Rewrite the query and use ROWNUM<=n
predicate where n is the number associated with sdo_num_rows
parameter:
SELECT /*+ gather_plan_statistics */ t1.id, t2.id, t2.restaurants_id, t2.item_number
FROM (SELECT *
FROM restaurants
WHERE
SDO_NN(point,
SDO_GEOMETRY(
2001 -- 2 dimensional point
, null
, SDO_POINT_TYPE(10,0,null)
, null
, null
),
'sdo_num_res=5',
1
)='TRUE'
AND rownum<=5
) t1
, menu_items t2
WHERE t1.id=t2.restaurants_id
ORDER BY t1.id, t2.item_number;
… and the execution statistics :
Plan hash value: 3570932640
----------------------------------------------------------------------------------------------------------------------------------------------------
| Id | Operation | Name | Starts | E-Rows | A-Rows | A-Time | Buffers | OMem | 1Mem | Used-Mem |
----------------------------------------------------------------------------------------------------------------------------------------------------
| 0 | SELECT STATEMENT | | 1 | | 25 |00:00:00.01 | 101 | | | |
| 1 | SORT ORDER BY | | 1 | 25 | 25 |00:00:00.01 | 101 | 2048 | 2048 | 2048 (0)|
| 2 | NESTED LOOPS | | 1 | | 25 |00:00:00.01 | 101 | | | |
| 3 | NESTED LOOPS | | 1 | 25 | 25 |00:00:00.01 | 76 | | | |
| 4 | VIEW | | 1 | 5 | 5 |00:00:00.01 | 64 | | | |
|* 5 | COUNT STOPKEY | | 1 | | 5 |00:00:00.01 | 64 | | | |
| 6 | TABLE ACCESS BY INDEX ROWID| RESTAURANTS | 1 | 5 | 5 |00:00:00.01 | 64 | | | |
|* 7 | DOMAIN INDEX | RESTAURANTS_SIDX | 1 | | 5 |00:00:00.01 | 63 | | | |
|* 8 | INDEX RANGE SCAN | MENU_ITEMS_RESTAURANTS_IDX | 5 | 5 | 25 |00:00:00.01 | 12 | | | |
| 9 | TABLE ACCESS BY INDEX ROWID | MENU_ITEMS | 25 | 5 | 25 |00:00:00.01 | 25 | | | |
----------------------------------------------------------------------------------------------------------------------------------------------------
Predicate Information (identified by operation id):
---------------------------------------------------
5 - filter(ROWNUM<=5)
7 - access("MDSYS"."SDO_NN"("POINT","MDSYS"."SDO_GEOMETRY"(2001,NULL,"SDO_POINT_TYPE"(10,0,NULL),NULL,NULL),'sdo_num_res=5',1)='TRUE')

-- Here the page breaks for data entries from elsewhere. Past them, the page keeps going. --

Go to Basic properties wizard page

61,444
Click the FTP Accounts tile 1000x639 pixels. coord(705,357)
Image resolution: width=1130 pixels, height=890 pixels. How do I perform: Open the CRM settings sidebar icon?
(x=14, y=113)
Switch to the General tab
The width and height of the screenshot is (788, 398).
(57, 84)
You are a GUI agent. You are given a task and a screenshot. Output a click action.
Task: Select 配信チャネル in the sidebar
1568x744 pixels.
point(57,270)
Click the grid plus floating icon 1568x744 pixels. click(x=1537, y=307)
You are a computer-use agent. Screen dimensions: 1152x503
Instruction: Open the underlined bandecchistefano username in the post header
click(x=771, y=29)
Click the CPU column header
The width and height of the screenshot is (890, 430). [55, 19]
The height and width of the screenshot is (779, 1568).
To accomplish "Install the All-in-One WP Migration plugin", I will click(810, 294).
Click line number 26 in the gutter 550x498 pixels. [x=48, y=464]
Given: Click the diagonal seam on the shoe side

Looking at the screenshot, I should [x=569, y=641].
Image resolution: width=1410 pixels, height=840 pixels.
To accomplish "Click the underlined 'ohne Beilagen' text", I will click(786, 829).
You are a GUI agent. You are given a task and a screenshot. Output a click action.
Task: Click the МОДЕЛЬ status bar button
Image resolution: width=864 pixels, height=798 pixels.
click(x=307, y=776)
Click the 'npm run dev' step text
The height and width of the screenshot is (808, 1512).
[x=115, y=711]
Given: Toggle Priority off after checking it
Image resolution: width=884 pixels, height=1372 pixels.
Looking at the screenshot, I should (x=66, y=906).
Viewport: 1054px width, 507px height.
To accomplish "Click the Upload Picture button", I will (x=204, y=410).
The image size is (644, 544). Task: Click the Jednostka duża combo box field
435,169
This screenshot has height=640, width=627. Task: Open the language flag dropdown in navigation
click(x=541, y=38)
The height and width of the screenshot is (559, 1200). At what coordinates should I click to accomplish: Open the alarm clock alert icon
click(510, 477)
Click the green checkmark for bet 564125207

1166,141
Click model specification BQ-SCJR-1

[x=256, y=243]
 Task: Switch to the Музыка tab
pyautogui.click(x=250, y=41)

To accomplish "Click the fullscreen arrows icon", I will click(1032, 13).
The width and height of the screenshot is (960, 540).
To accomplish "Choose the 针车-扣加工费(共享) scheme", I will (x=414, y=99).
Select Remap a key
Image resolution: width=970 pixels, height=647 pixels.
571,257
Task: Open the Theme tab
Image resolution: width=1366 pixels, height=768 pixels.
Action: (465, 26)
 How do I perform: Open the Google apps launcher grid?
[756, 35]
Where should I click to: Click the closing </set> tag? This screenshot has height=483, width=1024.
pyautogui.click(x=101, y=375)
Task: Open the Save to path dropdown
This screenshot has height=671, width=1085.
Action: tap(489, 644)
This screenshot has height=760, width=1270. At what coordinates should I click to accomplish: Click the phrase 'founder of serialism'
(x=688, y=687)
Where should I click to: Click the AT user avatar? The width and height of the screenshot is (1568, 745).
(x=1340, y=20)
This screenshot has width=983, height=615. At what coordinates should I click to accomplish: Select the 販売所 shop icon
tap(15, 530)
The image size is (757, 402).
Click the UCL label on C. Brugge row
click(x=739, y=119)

8 - access("T1"."ID"="T2"."RESTAURANTS_ID")
34 rows selected.
As you can see, Oracle CBO made correct cardinality estimates in the last two examples and used NESTED LOOPS method to
join both tables that resulted with performance improvement.
I hope you got some valuable information out of this post.